Below is a comparison of alignment results using the green and blue channels as references. With identical parameters, utilizing the green channel consistently yields superior outcomes.

Blue Aligned
Green Aligned

Comparison of using green and blue channel as reference

Shift Mode Matters

When shifting channels, determining how to manage the edges is crucial. This detail may seem minor, but in cases where the difference between two images is slight, the treatment of edges can significantly influence the computed metric.

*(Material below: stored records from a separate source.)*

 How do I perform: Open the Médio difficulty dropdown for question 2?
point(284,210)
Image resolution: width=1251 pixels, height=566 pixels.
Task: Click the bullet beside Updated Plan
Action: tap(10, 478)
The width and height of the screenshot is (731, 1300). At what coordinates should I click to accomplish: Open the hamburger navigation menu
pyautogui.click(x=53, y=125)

Triple-Color Projection. Illustration by Dr. Victor Minachin

SSD of different Shift Modes, lower is better

The nearest shift mode in scipy.ndimage.shift typically yields the most accurate results. However, this method can be slow for large images. As a viable alternative, I've found that the wrap mode, implemented using np.roll(), offers a good balance of speed and effectiveness.

Repeated alignment and 4D seach

While pyramidal alignment is effective for reducing the search space, it doesn’t guarantee optimal results in every scenario. For instance, situations involving significant misalignment or damage to one of the channels can lead to inaccurate initial alignments, resulting in the process potentially getting trapped in a local minimum.

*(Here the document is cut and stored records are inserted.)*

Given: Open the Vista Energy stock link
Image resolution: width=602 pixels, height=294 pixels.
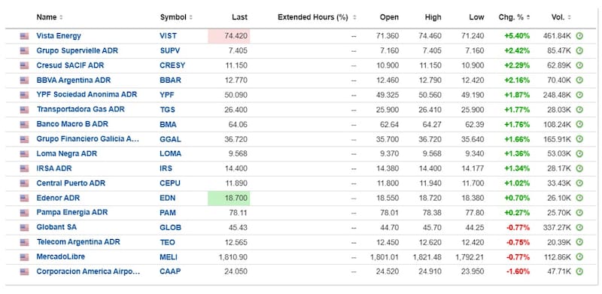Looking at the screenshot, I should click(x=59, y=35).

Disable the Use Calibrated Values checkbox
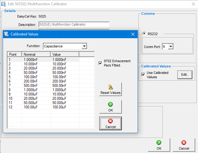pyautogui.click(x=143, y=74)
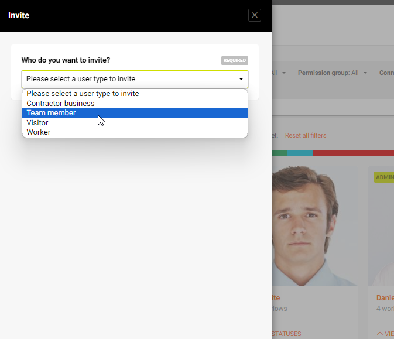
Task: Click the REQUIRED badge label
Action: click(234, 60)
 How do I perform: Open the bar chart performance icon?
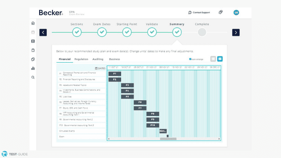33,68
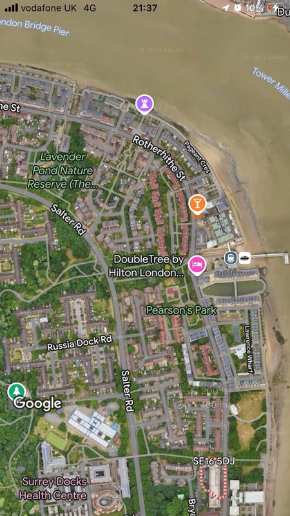Select the ferry pier icon
Screen dimensions: 290x516
(231, 258)
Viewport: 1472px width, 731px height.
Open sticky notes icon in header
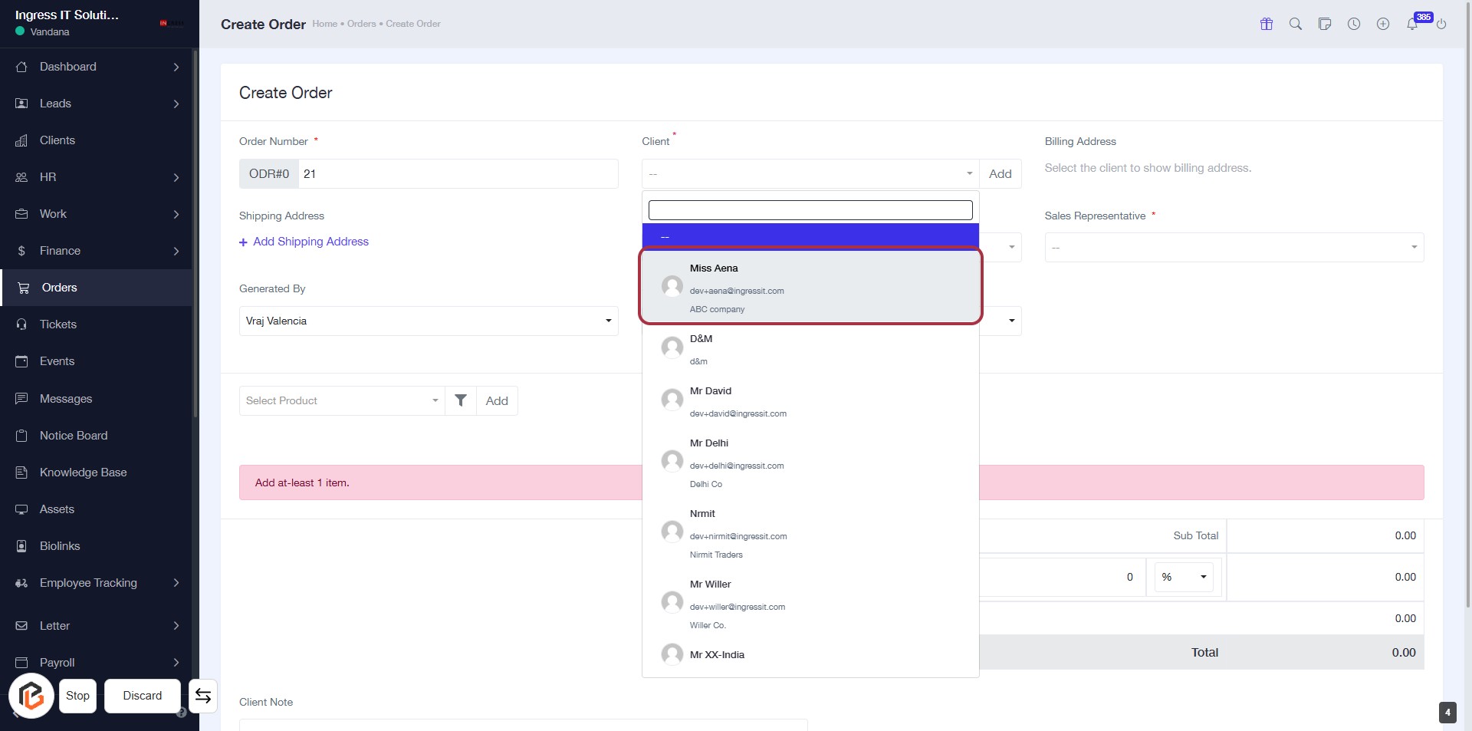pos(1325,24)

Expanding the search space is a possible solution for suboptimal results, yet this approach causes the computational cost to increase quadratically. To tackle this issue more efficiently, my strategy involves conducting an initial search within a limited range, followed by cropping the image edges, and finally executing a broader search. The benefits of this method are demonstrated below.

Repeatedly Aligned
Not Repeatedly Aligned

Pay attention to the difference in the hand. Enlarged for better comparison.

I experimented with a 4D search as well, but as previously mentioned, the improvements are minimal. Additionally, introducing two more dimensions makes the search more susceptible to being influenced by imperfections along the edges. The computation time significantly increases for a 4D search, taking approximately 30 minutes for a high-resolution image. This extended processing time is partly due to my use of scipy's ndimage.shift for shifting, which is less efficient than np.roll.

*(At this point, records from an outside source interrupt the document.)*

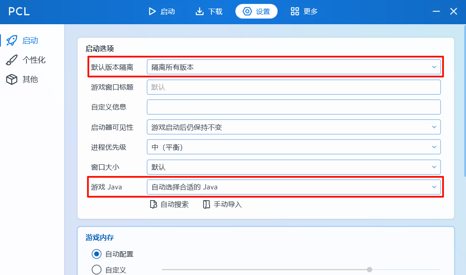Select the 自定义 memory radio button
466x275 pixels.
(97, 270)
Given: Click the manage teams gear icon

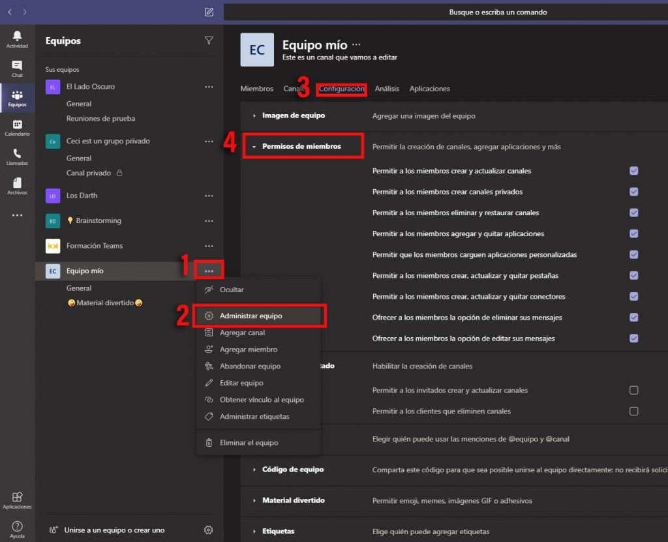Looking at the screenshot, I should point(209,530).
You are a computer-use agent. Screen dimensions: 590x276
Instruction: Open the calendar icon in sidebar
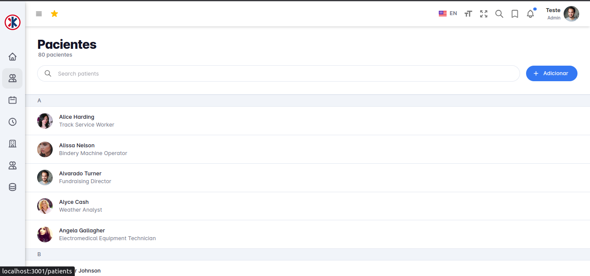pyautogui.click(x=13, y=100)
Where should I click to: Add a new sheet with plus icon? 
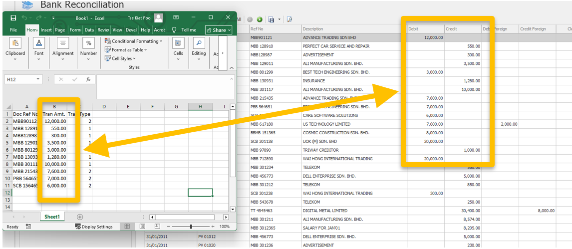coord(80,217)
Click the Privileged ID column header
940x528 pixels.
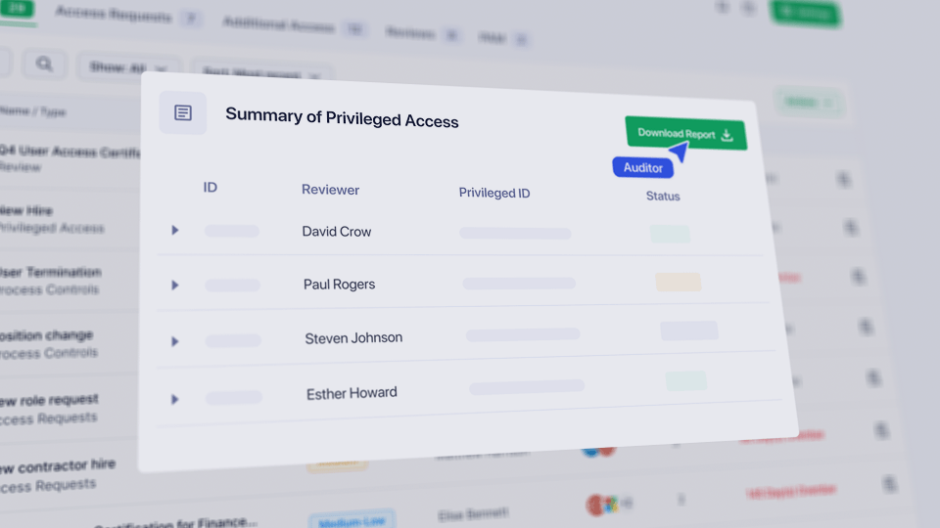[494, 193]
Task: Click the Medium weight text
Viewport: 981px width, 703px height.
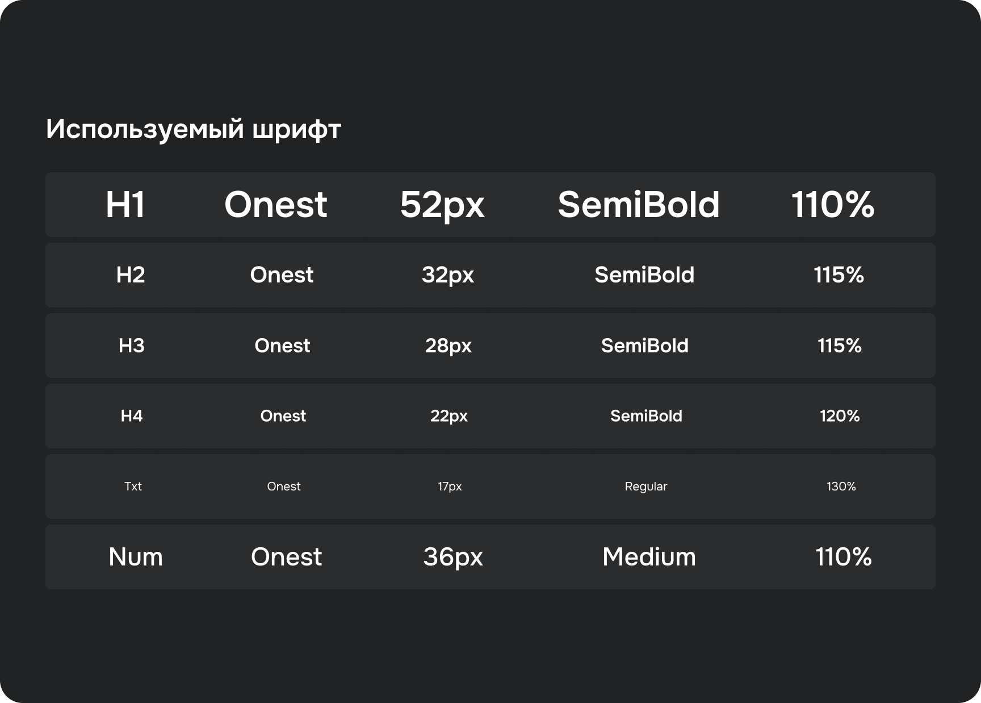Action: tap(649, 557)
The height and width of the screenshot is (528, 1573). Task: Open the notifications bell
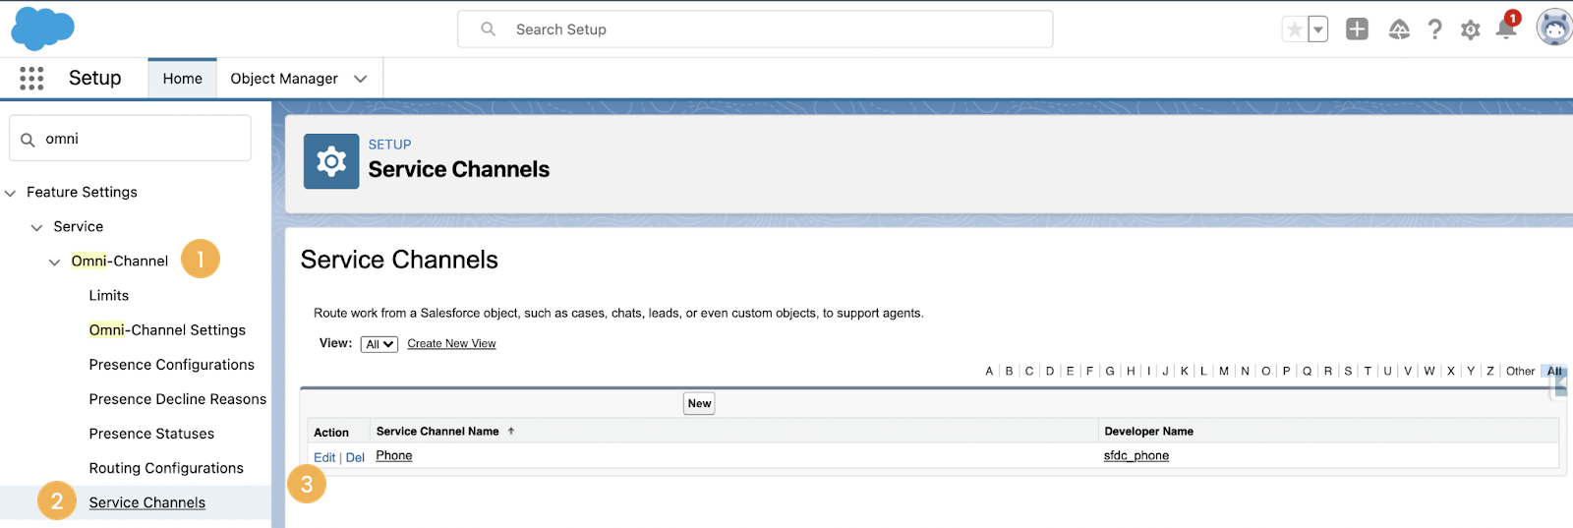[x=1506, y=29]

Example of a 4D search yielding suboptimal results

An example when 4D search yields a worse result

Better channel splitting

The traditional method of channel splitting involves dividing the image into three equal sections. However, this approach is flawed because the three channels are not distributed evenly, resulting in a loss of image parts that could otherwise be matched.

Previous Channel Partially Cropped Off

In order to split the channels more accurately, we need to automatically detect boundaries between the channels. I noticed that the boundaries is always black. Therefore, it can be simply achieved by calculating the histogram of the pixel values along axis 0 and finding the peaks.

Pixel Intensity Histogram

The result is shown below.

Auto Crop

Local wrapping using optical flow

As noted on the Library of Congress website, BGR channels are not captured simultaneously, which can result in the subject moving. Such movements can lead to ghosting effects, with common landscape elements like trees swaying, smoke from chimneys, clouds moving across the sky, and flowing water contributing to this issue. Thus, outside of carefully controlled interior still lifes, achieving perfect color alignment across an entire image is generally not feasible.

Example showing the effect of movement on color alignment with a colorful cloud

Observe the colorful cloud

To mitigate these challenges, a form of "local warping" is necessary. I employed optical flow for this purpose, a technique designed to estimate the motion of objects across successive frames. The illustration below demonstrates optical flow's capability to discern the movement of the prisoner's head.

Notice how optical flow enhances the consistency of the pattern in the prisoner's clothing and improves the alignment of the prisoner's head.

Optical Flow
Original

Visualizations of the optical flow

Corrected
Original

Notice the difference on the clothes, enlarged for better comparison.